[Input material Boundary: Start]

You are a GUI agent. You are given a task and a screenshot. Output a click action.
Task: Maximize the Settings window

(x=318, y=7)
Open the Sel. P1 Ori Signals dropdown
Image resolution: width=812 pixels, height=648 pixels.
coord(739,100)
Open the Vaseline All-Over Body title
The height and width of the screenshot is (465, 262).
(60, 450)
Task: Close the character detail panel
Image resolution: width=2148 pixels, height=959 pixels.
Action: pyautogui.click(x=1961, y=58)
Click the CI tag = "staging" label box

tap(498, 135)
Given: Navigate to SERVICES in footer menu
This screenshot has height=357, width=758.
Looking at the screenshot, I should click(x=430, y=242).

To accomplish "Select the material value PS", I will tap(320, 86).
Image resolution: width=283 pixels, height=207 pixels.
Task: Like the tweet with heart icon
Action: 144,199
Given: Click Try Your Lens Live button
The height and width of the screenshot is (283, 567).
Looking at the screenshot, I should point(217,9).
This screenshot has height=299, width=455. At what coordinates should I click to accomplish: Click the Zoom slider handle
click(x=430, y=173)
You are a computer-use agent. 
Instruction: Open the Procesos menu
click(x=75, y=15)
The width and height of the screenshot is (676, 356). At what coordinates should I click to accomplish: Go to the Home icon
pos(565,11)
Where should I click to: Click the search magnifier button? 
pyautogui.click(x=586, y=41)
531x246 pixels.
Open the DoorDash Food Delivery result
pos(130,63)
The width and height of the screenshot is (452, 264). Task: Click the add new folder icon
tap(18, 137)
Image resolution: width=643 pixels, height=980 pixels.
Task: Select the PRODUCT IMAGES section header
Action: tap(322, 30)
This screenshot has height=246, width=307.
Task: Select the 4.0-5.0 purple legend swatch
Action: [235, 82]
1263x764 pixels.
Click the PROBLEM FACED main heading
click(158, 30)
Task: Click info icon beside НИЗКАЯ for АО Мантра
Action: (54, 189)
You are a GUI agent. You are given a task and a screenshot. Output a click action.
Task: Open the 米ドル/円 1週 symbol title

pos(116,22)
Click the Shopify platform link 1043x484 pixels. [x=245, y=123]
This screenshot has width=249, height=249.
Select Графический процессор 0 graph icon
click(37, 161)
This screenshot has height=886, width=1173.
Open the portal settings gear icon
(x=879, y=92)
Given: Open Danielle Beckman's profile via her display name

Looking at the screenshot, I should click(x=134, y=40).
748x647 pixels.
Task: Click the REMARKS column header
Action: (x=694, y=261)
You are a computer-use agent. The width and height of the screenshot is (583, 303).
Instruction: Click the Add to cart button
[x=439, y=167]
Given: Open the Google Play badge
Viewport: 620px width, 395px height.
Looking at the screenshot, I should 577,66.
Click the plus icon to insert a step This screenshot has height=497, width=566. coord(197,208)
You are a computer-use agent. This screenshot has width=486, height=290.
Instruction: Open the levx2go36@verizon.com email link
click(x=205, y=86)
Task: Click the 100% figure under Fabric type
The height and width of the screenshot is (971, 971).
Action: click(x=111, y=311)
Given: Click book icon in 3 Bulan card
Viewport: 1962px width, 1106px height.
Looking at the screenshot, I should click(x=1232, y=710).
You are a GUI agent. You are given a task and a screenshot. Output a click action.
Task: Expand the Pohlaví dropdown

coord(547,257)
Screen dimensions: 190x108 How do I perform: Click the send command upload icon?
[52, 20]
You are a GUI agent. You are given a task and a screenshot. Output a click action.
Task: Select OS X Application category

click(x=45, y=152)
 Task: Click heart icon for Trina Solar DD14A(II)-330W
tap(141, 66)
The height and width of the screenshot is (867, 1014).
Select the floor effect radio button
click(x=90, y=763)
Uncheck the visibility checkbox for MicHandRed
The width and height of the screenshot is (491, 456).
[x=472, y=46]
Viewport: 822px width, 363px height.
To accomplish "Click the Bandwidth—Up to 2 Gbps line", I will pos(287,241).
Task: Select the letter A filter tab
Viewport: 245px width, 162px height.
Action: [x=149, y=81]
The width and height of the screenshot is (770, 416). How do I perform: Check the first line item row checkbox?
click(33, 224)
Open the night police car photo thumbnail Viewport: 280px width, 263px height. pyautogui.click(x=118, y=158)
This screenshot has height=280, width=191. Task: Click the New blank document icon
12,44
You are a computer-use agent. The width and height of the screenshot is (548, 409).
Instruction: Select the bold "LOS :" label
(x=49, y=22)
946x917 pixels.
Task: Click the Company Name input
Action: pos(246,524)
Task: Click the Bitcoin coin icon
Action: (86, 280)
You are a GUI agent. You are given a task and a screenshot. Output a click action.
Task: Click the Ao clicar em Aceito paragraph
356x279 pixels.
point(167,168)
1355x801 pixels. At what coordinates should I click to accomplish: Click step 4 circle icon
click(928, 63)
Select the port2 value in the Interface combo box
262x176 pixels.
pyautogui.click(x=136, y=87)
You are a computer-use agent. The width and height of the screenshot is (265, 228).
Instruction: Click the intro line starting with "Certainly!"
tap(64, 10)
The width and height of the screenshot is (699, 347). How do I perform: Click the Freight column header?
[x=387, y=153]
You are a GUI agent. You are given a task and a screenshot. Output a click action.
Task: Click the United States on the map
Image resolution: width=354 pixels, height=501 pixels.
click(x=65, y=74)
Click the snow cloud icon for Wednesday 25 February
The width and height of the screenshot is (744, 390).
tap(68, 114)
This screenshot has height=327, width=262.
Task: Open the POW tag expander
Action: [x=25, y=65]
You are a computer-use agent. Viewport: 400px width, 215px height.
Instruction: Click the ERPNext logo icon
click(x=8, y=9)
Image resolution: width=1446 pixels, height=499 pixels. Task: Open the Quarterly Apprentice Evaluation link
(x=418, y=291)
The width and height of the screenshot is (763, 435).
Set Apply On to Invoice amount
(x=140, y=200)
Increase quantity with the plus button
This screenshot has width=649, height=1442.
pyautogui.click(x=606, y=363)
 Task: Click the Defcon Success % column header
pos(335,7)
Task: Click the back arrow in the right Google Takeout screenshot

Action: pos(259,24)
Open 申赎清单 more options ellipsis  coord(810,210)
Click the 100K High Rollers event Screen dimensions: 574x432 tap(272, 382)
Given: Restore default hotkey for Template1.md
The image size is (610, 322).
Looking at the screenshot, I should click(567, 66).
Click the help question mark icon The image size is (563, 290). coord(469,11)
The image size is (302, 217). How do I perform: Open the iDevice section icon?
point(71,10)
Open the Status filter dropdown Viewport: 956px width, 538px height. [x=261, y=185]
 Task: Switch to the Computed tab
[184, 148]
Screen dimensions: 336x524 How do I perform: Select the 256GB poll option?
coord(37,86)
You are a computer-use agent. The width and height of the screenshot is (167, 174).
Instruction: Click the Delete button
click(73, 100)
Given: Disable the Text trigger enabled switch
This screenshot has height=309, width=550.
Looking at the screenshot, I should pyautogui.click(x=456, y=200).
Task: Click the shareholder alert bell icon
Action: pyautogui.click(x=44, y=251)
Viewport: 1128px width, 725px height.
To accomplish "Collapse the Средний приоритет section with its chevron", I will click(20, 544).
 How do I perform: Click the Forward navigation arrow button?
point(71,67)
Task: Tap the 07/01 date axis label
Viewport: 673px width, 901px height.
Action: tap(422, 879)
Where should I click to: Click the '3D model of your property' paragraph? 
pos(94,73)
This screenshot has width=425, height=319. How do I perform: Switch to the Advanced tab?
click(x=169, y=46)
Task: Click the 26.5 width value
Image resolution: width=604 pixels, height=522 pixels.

[Input material Boundary: End]

### Task instructions
If a line above contains the word "filter", list it.

### Your response
Task: Select the letter A filter tab
Open the Status filter dropdown Viewport: 956px width, 538px height. [x=261, y=185]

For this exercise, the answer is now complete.